Thursday, February 25, 2010

Becoming

When I grew up I was told I could become what ever I wanted. So, liking boy’s things, I choose to become a boy and was utterly disappointed that this didn’t happen. So I wished to become black, some how I thought that would make me feel save, this too didn’t happen. By then I got the message. But I still wasn’t happy with what I was and started to search for something that would. Coming from a non religious up bringing, I was send to a Christian school, the thought being that it would give me something I’d lacked at home. Knowing this I felt I had to look outside my home to find something to fill my inner need for something bigger than me.

In first grade my teacher told beautiful stories about a man called Jesus, and I fell completely in love with him. I had a real crush on Him, I made him drawings and crafted little gifts, but where to send them? A friend of mine did come from a church going family, so I asked if I could come with, she said yes. The next Sunday I put on my best cloths, rolled up my latest drawing and nervously waited for my friend to pick me up. It was my first time in a church and was impressed by the man in front that spoke big words, the songs and people standing up and sitting down on cue’s I didn’t see. Than there was the magic moment that people walked up to the man in front. “This must be the time when I can give my drawing” I thought, I started to get up but my friend pushed me back in to my seat. “This is not for you, you’re not baptized”. She said. I sat there, stunned, what is baptized and what just happened? I wanted to stand up and shout: “hey wait a minute, I’m in love with Jesus here”, but I didn’t dare. I never trusted that church again.

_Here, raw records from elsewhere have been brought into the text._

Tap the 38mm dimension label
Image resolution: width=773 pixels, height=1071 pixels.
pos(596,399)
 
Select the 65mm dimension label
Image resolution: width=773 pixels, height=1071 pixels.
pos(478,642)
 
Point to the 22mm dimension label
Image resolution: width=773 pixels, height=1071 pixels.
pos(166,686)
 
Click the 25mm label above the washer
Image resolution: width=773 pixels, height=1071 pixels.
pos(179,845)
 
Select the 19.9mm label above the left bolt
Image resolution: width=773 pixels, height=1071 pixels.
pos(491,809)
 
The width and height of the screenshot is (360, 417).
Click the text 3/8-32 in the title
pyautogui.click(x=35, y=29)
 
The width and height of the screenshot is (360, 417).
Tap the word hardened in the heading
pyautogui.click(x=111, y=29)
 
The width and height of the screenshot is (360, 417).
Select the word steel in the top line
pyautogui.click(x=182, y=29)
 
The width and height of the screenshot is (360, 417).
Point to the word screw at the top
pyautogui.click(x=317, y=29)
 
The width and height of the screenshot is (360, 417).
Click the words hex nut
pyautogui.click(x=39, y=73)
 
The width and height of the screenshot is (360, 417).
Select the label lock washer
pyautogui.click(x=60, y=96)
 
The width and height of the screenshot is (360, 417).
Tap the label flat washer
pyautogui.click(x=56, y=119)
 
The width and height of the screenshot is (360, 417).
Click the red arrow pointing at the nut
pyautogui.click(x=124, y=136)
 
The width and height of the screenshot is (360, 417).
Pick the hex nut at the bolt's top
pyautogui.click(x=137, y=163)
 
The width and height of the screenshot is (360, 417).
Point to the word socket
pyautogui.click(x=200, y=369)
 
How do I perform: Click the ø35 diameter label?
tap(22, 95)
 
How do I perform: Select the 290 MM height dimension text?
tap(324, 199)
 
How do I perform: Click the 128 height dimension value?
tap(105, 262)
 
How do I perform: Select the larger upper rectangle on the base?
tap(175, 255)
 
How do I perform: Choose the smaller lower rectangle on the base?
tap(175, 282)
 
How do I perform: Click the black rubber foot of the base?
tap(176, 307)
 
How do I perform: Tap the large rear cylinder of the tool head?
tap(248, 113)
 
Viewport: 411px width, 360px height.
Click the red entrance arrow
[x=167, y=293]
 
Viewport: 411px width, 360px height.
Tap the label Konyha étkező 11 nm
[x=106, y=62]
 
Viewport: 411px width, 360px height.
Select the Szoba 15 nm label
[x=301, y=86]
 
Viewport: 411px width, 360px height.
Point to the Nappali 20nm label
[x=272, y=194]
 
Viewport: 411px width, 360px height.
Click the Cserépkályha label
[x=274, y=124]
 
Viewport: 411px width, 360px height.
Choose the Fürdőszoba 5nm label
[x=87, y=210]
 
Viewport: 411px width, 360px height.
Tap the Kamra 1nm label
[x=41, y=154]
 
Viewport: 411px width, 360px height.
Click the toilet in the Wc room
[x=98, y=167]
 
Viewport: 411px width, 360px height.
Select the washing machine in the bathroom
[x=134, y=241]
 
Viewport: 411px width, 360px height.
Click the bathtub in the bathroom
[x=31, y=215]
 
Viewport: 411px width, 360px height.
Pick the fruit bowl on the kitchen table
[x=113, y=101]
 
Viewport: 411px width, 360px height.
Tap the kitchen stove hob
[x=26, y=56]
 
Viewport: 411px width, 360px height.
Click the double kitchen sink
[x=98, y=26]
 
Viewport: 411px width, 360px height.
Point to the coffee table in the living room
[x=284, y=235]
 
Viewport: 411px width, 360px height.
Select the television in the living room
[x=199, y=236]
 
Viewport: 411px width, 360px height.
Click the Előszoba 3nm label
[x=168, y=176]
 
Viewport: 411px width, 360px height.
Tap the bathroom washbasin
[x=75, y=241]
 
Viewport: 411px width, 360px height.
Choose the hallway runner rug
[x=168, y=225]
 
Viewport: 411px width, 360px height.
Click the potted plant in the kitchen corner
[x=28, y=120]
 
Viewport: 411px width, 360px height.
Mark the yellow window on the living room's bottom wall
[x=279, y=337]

I thought long and hard and came to the conclusion that if the man I loved was a Jew I should become Jewish. But when you’re eight or nine, living in a small rural community with only a Catholic or Protestant church to choose from, becoming Jewish is very difficult. I got as far as wearing the star of David around my neck and refusing to do the dishes on a Sabbath.

I still wore the star when I went to a Catholic high school, I even got suspended for a week once cause I refused to take it off. My parents pleaded with me to comply and that whole incident sparked a new way to try to fill the void I still felt within. I started being openly stubborn and against everything. I think I kept that up for a good part of four years, that too didn’t make me happy. It did how ever bring me to a place where I doubted everything and everybody including myself, which left me completely open for new thoughts and spiritual paths.

I fell into a group of seekers that had seen far beyond my limited rural world, they took me to all kinds of guru’s and meditations, they had me sing to chakra’s and talk to empty chairs, they gave me countless books to read, and put me through all kinds of altered states of consciousness and a whole series of emotions. And when I was completely raw and turned inside out they sat me down on a safu and have count my breath from one to ten, taught me how to move real slow Chinese style and had me overcome many fears moving fast like the Japanese mountain echo.

And now as I write this, I’m still becoming and very happily I always will.